Après la rencontre incroyable et magique avec la collection Iconopop des éditions Iconoclaste, et leurs trois premiers auteurs, tous différents et touchants dans leur genre, je n’ai pas pu m’empêcher de raconter la tendresse poétique de Mathias Malzieu à mes collègues dont l’un d’eux m’a déposé la mécanique du coeur sur mon bureau le lendemain même.

La mécanique du coeur est un moment de lecture sensible et un peu perché, drôle et mélancolique, à l’image de son auteur. On y croise des personnages improbables, un peu comme dans la cité des enfants perdus, ou comme dans Edward aux mains d’argent, avec une ambiance un peu similaire.

Le tout, comme toujours chez Malzieu, saupoudré d’une histoire d’amour à faire exploser les coeurs, surtout quand ils fonctionnent grâce à une horloge en forme de coucou suisse. Un moment de grâce où les chanteuses sont myopes et où Méliès conseille l’amoureux transi, comme une barbapapa légère, rose et sucrée.
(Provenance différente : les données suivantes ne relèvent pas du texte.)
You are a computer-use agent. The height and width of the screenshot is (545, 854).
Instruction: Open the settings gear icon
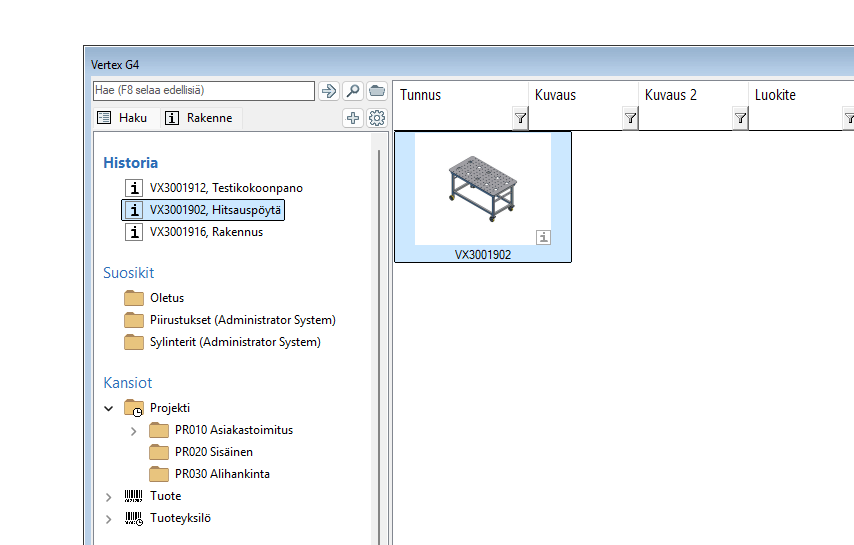377,118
Rien n’est noir – Claire Berest (282 pages)

Est-ce que j’aime Frida Khalo? Voyez la photo qui accompagne cette chronique, j’ai même un tee-shirt à son effigie! Alors quand j’ai vu cette couverture magnifique lors de la rentrée de septembre, je me suis dit que si je n’achetais qu’un livre, c’était celui-là. 
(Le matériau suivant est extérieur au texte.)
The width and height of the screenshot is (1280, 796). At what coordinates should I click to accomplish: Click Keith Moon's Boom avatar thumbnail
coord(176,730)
Vous découvrirez la vie de Frida Khalo, personnage fantasque et brisé, probablement bipolaire, à une époque où on ne le disait pas, amoureuse d’un homme effroyablement laid qui avait pourtant un succès fou. Diego Rivera, le plus grand peintre d’Amérique dans les années 1920, fut son mari et sa tourmente.

Si vous connaissez l’histoire de cette femme à part, libre d’agir comme bon lui semblait, multipliant les conquêtes à l’instar de son mari, peintre reconnue, communiste, diva, et emprisonnée dans ce corps si douloureux, vous n’apprendrez pas tellement plus d’elle. Mais le style de Claire Berest ajoute une touche colorée (rouge, bleu, jaune, noir) essentielle à cette biographie. Un style qui à mon sens ne trahit ni la femme ni l’artiste.

Alors que vous aimiez Frida comme moi à la folie, ou que vous ne la connaissiez pas, il faut absolument découvrir cette peintre étonnante qui a révolutionné la peinture moderne en peignant comme personne n’avait jamais peint avant. Épatant.

Vie de David Hockney – Catherine Cusset (180 pages)

Catherine Cusset est très forte pour écrire des histoires de vie. Inventés ou réels, ses personnages traversent le cours de l’histoire avec leurs joies, leurs peines, leurs amours, leurs inimitiés, leurs parcours.

Biographie romancée, le livre de Catherine Cusset nous retrace la vie d’une personne qui est toujours vivante, peintre célèbre, David Hockney. J’ai un peu honte parce que je prétends m’intéresser un peu à la peinture, et je ne me rappelais pas avoir jamais entendu parler de ce peintre qui a pourtant une carrière de 60 ans derrière lui!

David Hockney a défié toutes les époques et tous les genres : à une époque où plus personne ne faisait de figuratif, lui s’y est consacré, il a même redonné vie aux portraits et en particulier aux portraits de couple. Il est aussi célèbre pour ses montages photographiques, si vous avez 5 minutes supplémentaires, allez jeter un coup d’oeil à ses oeuvres sur internet, indescriptibles, mais fascinantes. Il a fait un travail considérable sur la couleur et la perspective.

David Hockney, c’est aussi l’homme qui a assumé son homosexualité à une époque où il était encore difficile de le faire, et qui a traversé la période épidémique du sida des années 80-90, sans l’attraper, et en voyant mourir un à un une bonne partie de ses amis dans les années 90.

C’est écrit sans concession mais avec une grande tendresse et beaucoup d’amour pour l’artiste. Instructif.